É interessante observar que os casos de sucesso como Belo Horizonte, Curitiba, Santos e Franca são cidades onde o serviço é prestado por empresas já listadas na Bolsa, como a Sanepar, Copasa e Sabesp, que possuem uma regulação um pouco mais avançada. 

O gap de eficiência é incontestável:  dos R$ 11 bilhões investidos em saneamento no Brasil em 2014, metade se deu nos três estados onde essas empresas atuam: SP, MG e PR.

Numa iniciativa que merece elogios, o BNDES recentemente lançou um edital para governos estaduais interessados em privatizar suas companhias de sanemaento. Além disso, a nova gestão do banco disse que vai dar prioridade aos empréstimos e investimentos em saneamento. 

Em outra notícia alvissareira, um dos casos mais egrégios de inoperância estatal, a CEDAE, acaba de ser incluída como garantia na negociação da dívida do Estado do Rio, abrindo caminho para sua privatização.  A empresa de saneamento entrará como garantia de um empréstimo de R$ 6 bilhões do Banco do Brasil, o que aparentemente coloca o banco num papel tradicionalmente desempenhado pelo BNDES: o de gestor da venda.

Quando comparada a outras empresas como Sabesp ou Sanepar, a CEDAE é a fotografia de um desastre. O serviço é de péssima qualidade em todas as cidades atendidas pela empresa, em particular na Baixada Fluminense, onde mora boa parte da população carente do Estado.

Vender a CEDAE não será uma tarefa simples.  A Sanepar tem 50% de margem EBITDA e uma regulação pronta para sair. Já a Sabesp tem 45% de margem e uma regulação estável. Enquanto isso, a CEDAE tem apenas 25% de margem EBITDA e nem sombra de regulação, além de uma dívida líquida de R$ 3 bilhões, dos quais R$ 1,8 bilhão relacionados ao seu fundo de pensão. A inadimplência na CEDAE é de 35%, enquanto o da Copasa é de 3%, e o da Sabesp, 5%.

Agora que a CEDAE entrou no acordo entre os governos federal e estadual, ainda será necessário aprovar a venda na Assembleia Legislativa do Rio — uma casa que, assim como Donald Trump, costuma ser refratária à realidade.

Em seguida, cada município terá que aprovar sua própria lei aderindo ao contrato com a empresa privatizada, já que a concessão de saneamento é municipal. Obviamente, a aprovação na capital facilitaria convencer as câmaras de vereadores dos demais municípios. Mas isso leva tempo. Negociações deste tipo feitas pela Sabesp, Sanepar e Copasa foram lentas e complexas. 

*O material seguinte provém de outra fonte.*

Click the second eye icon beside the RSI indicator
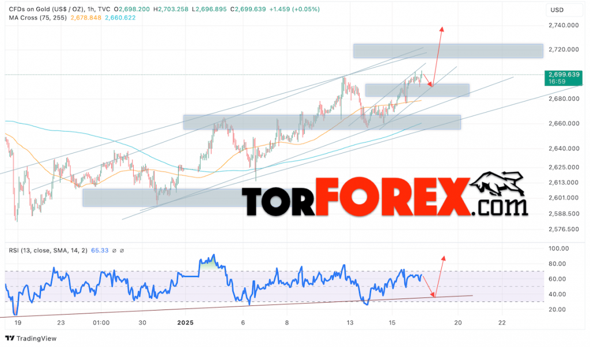Image resolution: width=590 pixels, height=347 pixels. [122, 250]
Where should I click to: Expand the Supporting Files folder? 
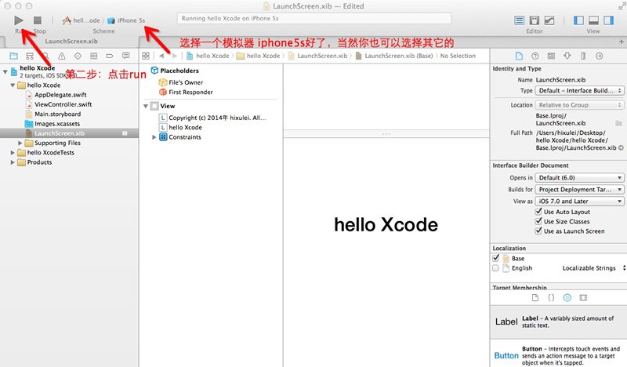click(x=20, y=143)
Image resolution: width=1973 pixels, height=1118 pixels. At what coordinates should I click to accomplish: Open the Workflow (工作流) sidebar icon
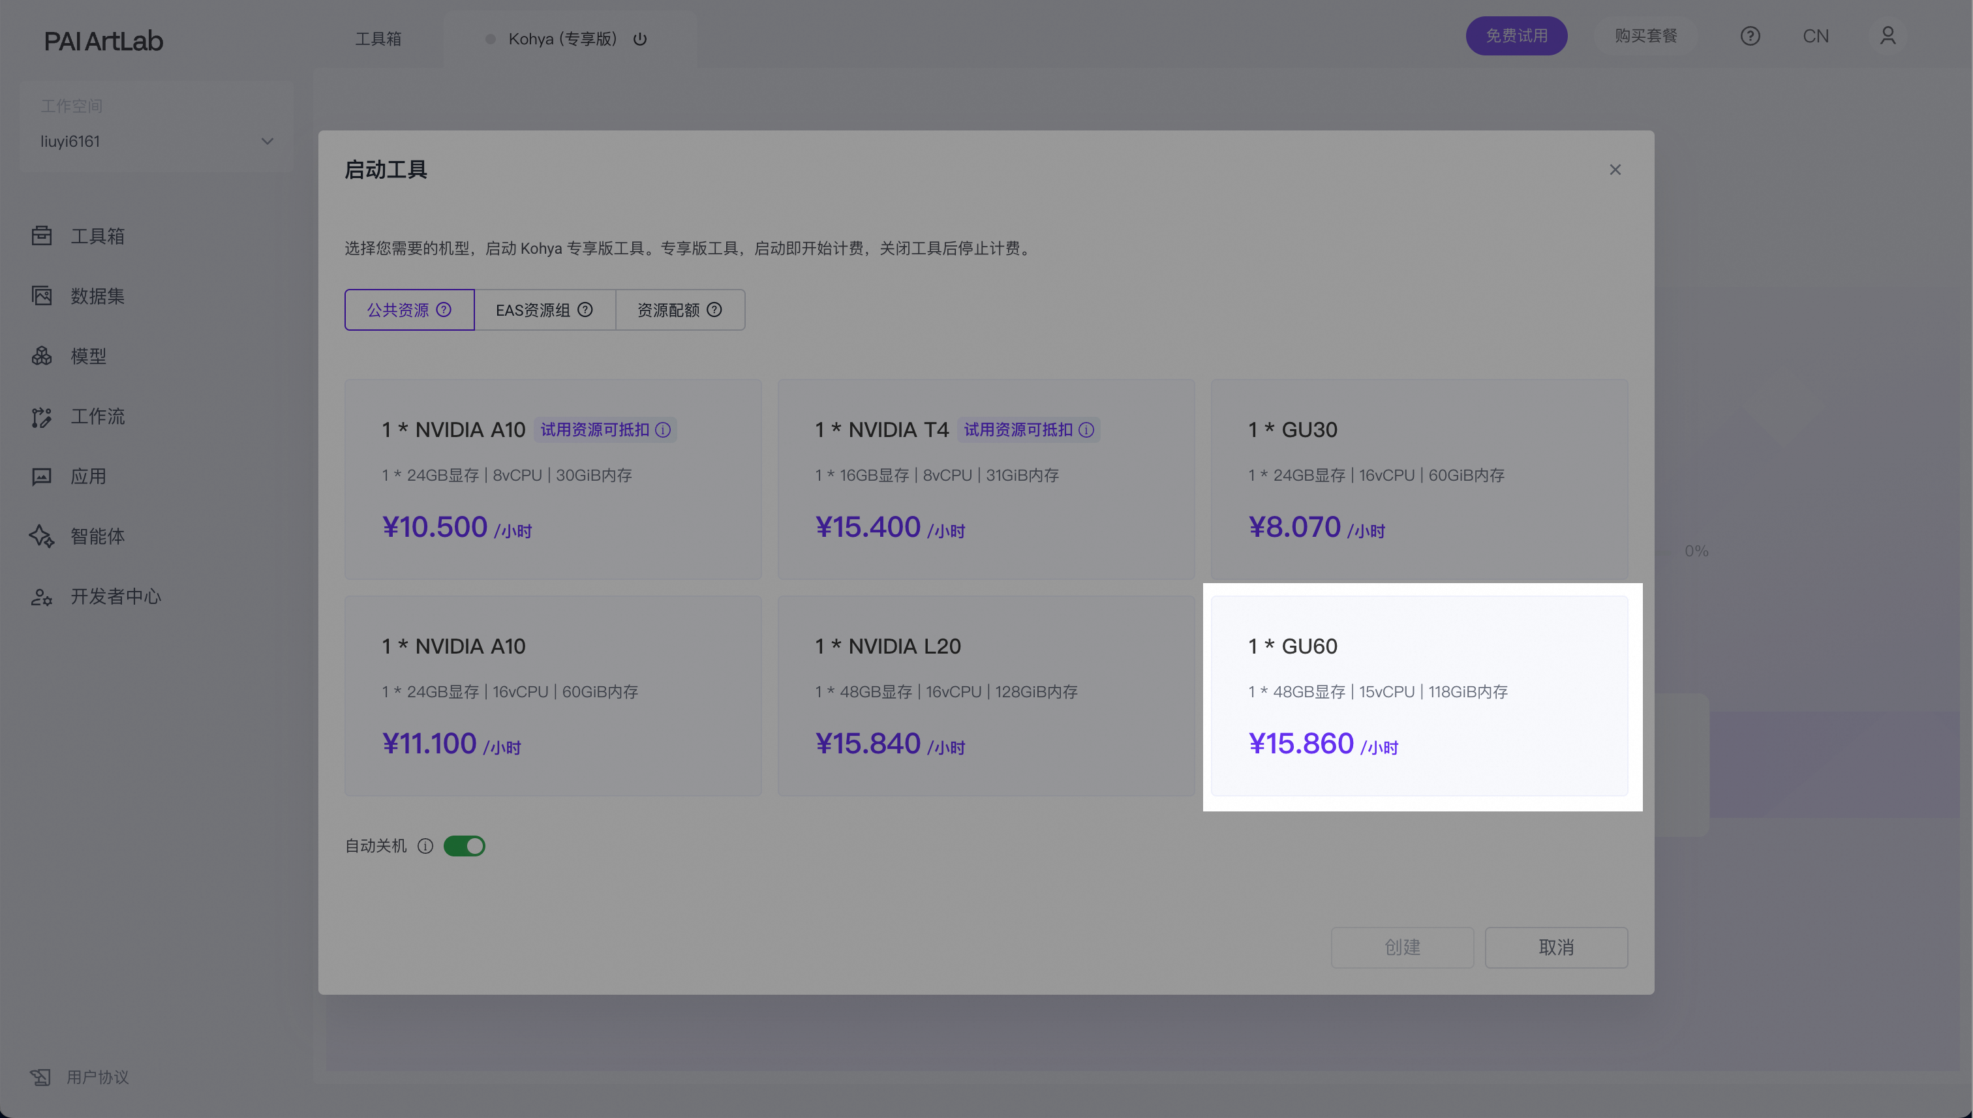41,416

Apesar de todas essas dificuldades, não existe outra saída senão a privatização. Ela deve ser acompanhada de um bom contrato de concessão e de uma regulação moderna, atenta a alguns princípios básicos: proteger os interesses dos usuários, assegurar a estabilidade das regras e, sem mais delongas, promover a eficiência e a universalização que os governos nunca conseguiram.

 

Adriano Pires é fundador do Centro Brasileiro de Infraestrutura (CBIE), uma consultoria no setor de energia. Foi superintendente da Agência Nacional do Petróleo (ANP).  É economista pela UFRJ e doutor em economia industrial pela Universidade Paris XIII.